California Court of Appeals, Second District, Seventh Division
Mar 7, 2011
No. B225868 (Cal. Ct. App. Mar. 7, 2011)

Opinion

NOT TO BE PUBLISHED

APPEAL from a judgment of the Superior Court of Los Angeles County., Los Angeles County Super. Ct. No. BC383452, Kevin C. Brazile, Judge.

James A. Frieden for Defendant and Appellant.

Gordon & Rees, Benjamin T. Morton and Richard R. Spirra for Plaintiff and Respondent.


WOODS, J.

INTRODUCTION

Appellant appeals from summary adjudication against him on a continuing guaranty found by the trial court to have been signed by appellant, Mohammad Reza Arbabi (Arbabi), and enforceable in favor of respondent, Volvo Financial Services formerly known as Volvo Commercial Finance (Volvo).

Appellant contends (1) there is a dispute of material fact about whether the guaranty was properly executed or delivered; (2) even if appellant is held liable on the guaranty, he can only be charged with the unpaid balance on the first advance because the terms of the continuing guaranty required Volvo to notify him of its intention to make new advances; and (3) the implied covenant of good faith and fair dealing requires lenders notify guarantors when lenders intend to make new loans covered by a continuing guaranty. We disagree and therefore affirm the judgment.

FACTUAL AND PROCEDURAL BACKGROUND

On October 20, 2003, Al Harvey and Arbabi adopted and ratified an operating agreement for IVA Equipment, LLC. Harvey and Arbabi were the only two named members of this company. On October 30, 2003, Arbabi completed and signed a credit investigation authorization providing Volvo the information and authorization needed to determine his creditworthiness.

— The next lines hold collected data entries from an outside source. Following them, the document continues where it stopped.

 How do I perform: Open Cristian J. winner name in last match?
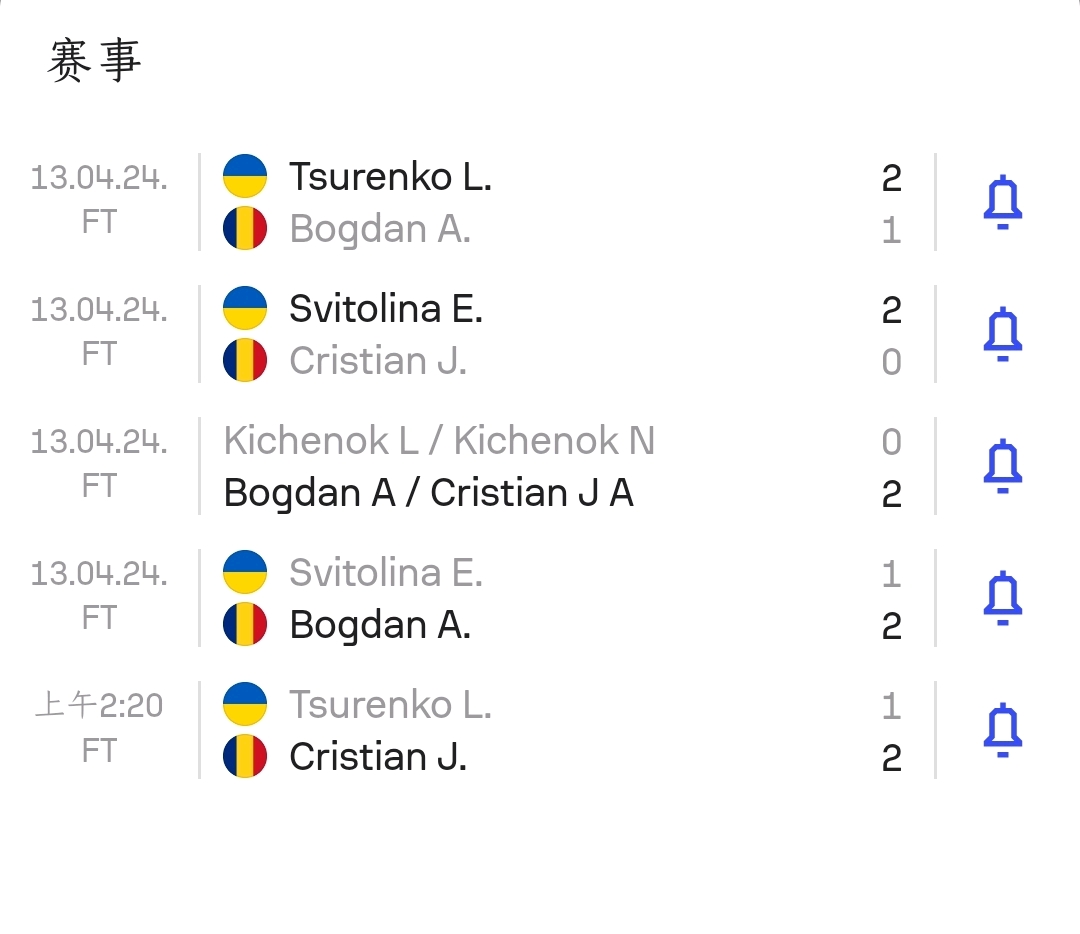(378, 757)
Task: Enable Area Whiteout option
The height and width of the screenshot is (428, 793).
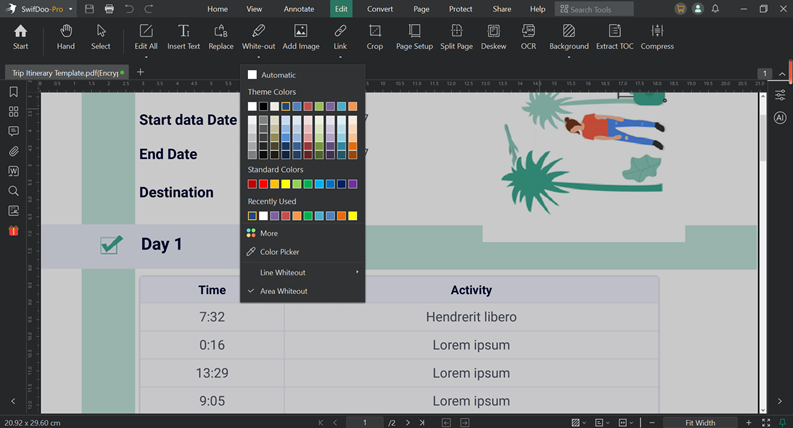Action: [283, 291]
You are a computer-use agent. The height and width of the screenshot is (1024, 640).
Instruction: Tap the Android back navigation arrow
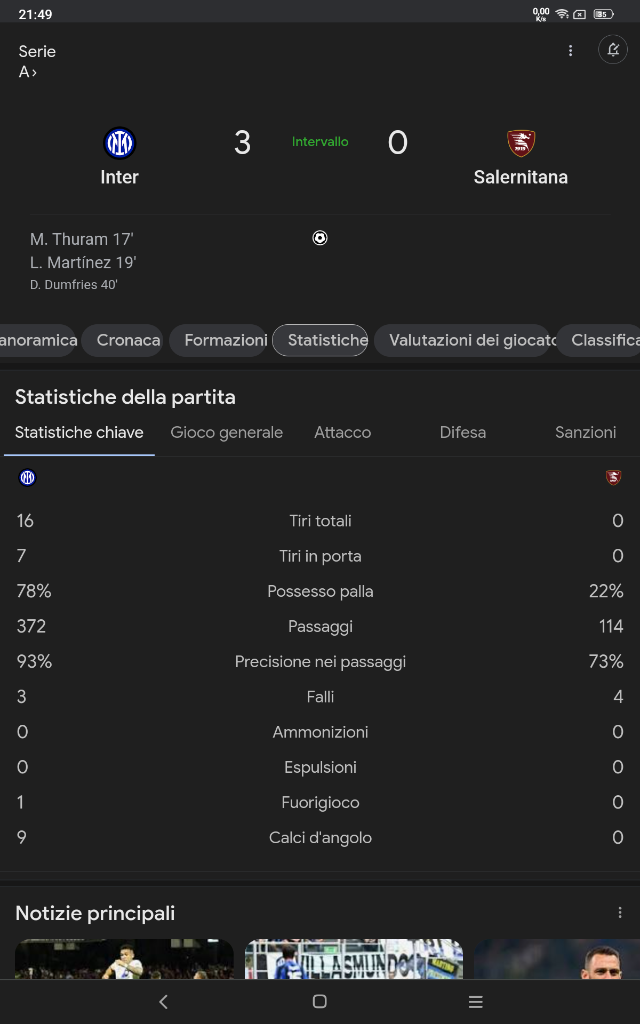pyautogui.click(x=163, y=1001)
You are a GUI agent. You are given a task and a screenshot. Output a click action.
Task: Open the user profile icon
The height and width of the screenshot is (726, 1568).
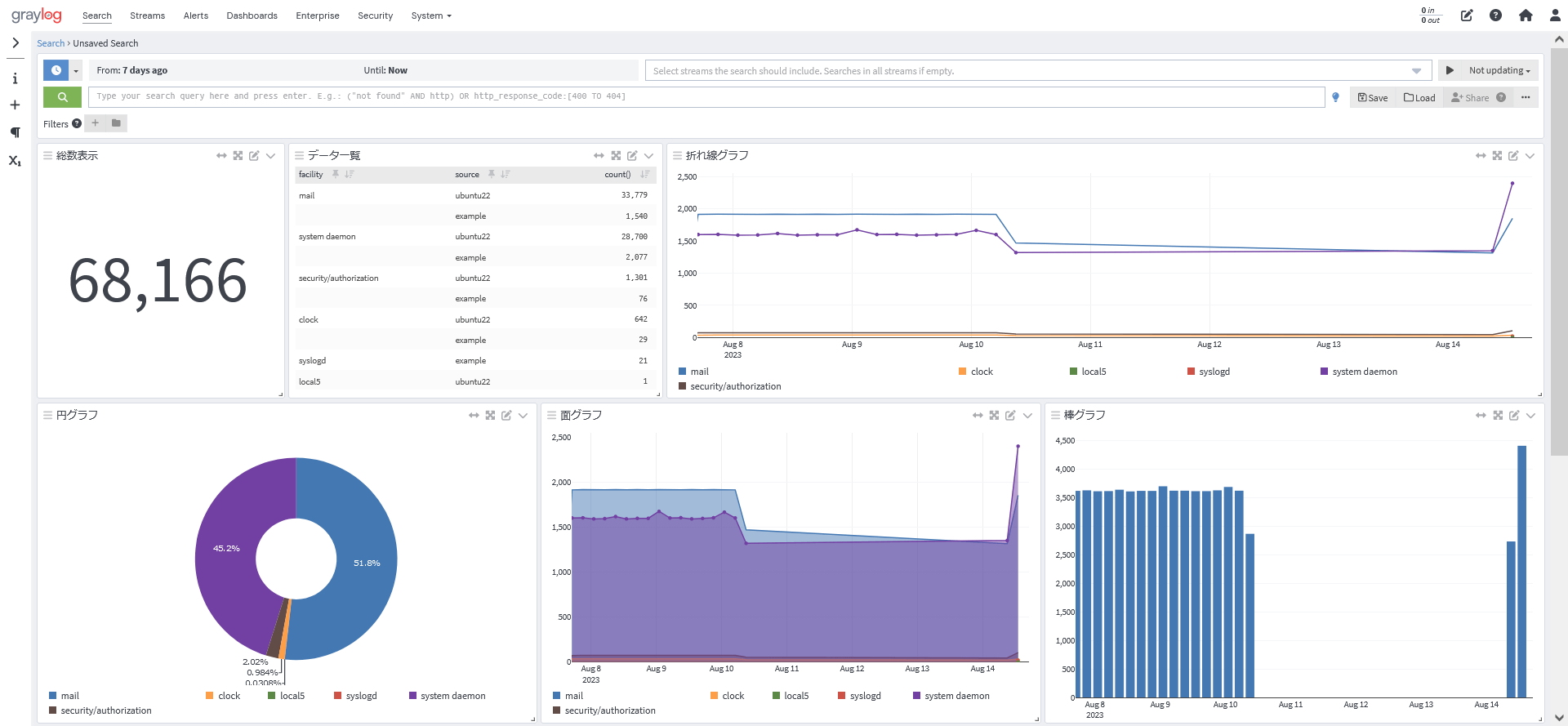pyautogui.click(x=1555, y=16)
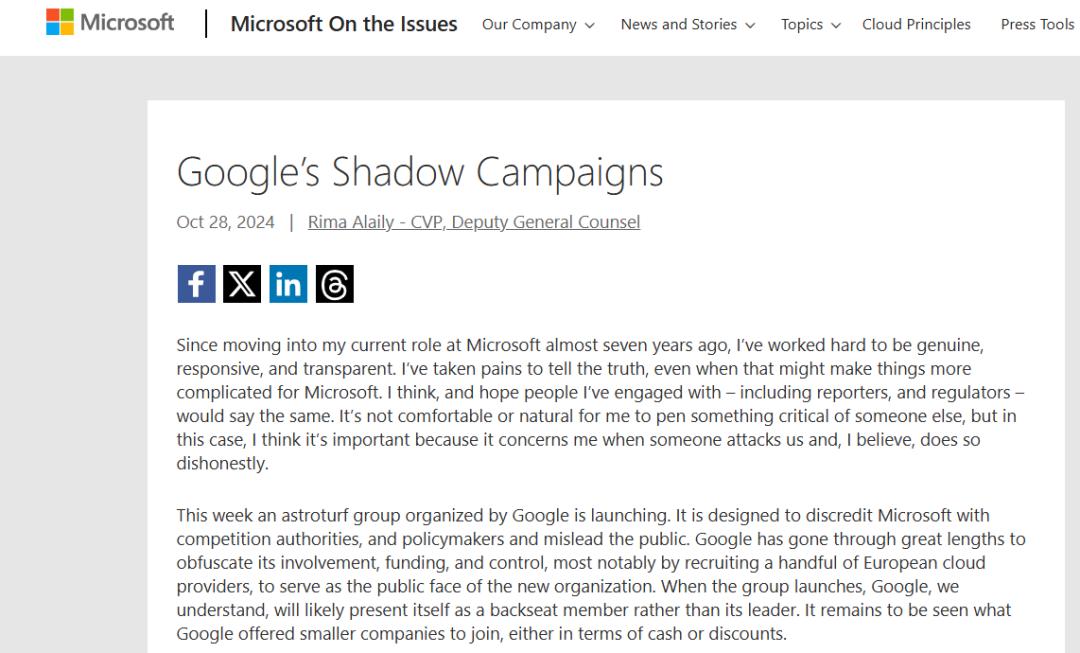Go to Cloud Principles page
Viewport: 1080px width, 653px height.
[x=916, y=25]
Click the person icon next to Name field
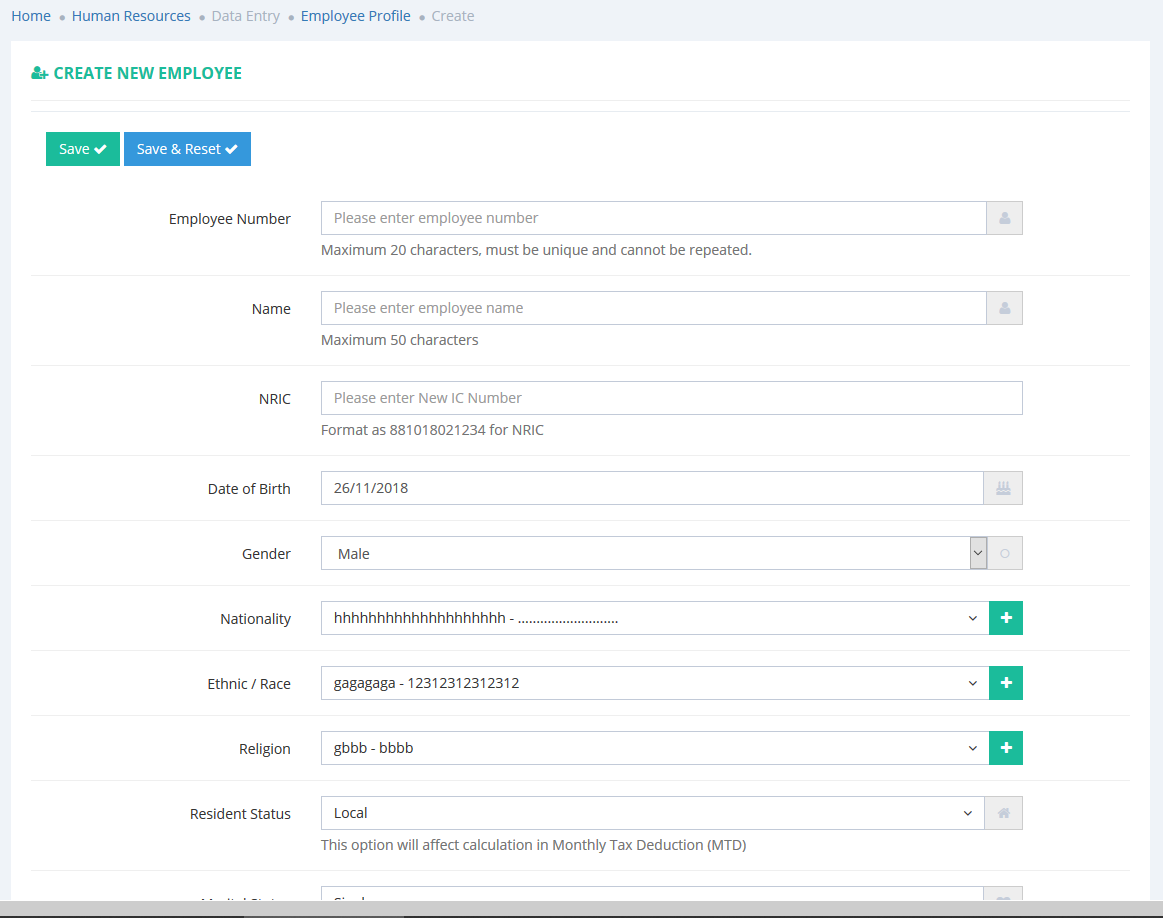The height and width of the screenshot is (918, 1163). coord(1004,308)

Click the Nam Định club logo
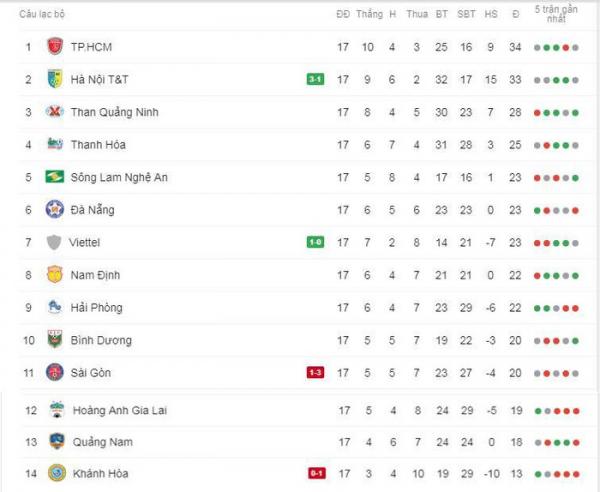click(x=54, y=275)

On or about November 19, 2003, Volvo entered into a loan with IVA Equipment (IVA) in the amount of $151,341 for the finance and purchase of construction equipment through Mathews Machinery, seller of the equipment which was security for the loan. In connection with this loan Volvo required a personal guaranty. As a result of Volvo’s requirement for a personal guaranty, Arbabi executed and delivered to Volvo the written continuing guaranty dated November 19, 2003. Arbabi guaranteed payment of all the obligations of IVA then owing or thereafter incurred, together with accrued interest, costs and attorney fees incurred in the collection and enforcement of said continuing guaranty.

In reliance on Arbabi’s continuing guaranty, Volvo extended credit to IVA. In addition to the first loan in the amount of $151,341 made on November 19, 2003, subsequent loans were made by Volvo to IVA as follows -- November 2, 2004 in the amount of $150,093; August 9, 2005, in the amount of $177,438; and February 28, 2006 in the amount of $65,295. Volvo did not notify Arbabi at the time it made the subsequent loans, rather it relied on the continuing guaranty which it had on file. IVA defaulted under the terms of the loans by failing to remit payments due.

On September 2, 2009, Volvo filed its verified amended complaint alleging, inter alia, breach of continuing guaranty. Arbabi answered the complaint claiming, among other things, he did not execute the guaranty, the guaranty was never delivered to Volvo and the guaranty was procured by fraud. On December 9, 2009, Volvo filed a motion for summary adjudication of the breach of guaranty cause of action against Arbabi and the matter was heard. The trial court found Volvo presented undisputed evidence establishing Arbabi signed the continuing guaranty and IVA failed to repay the loans as required under the loan contracts.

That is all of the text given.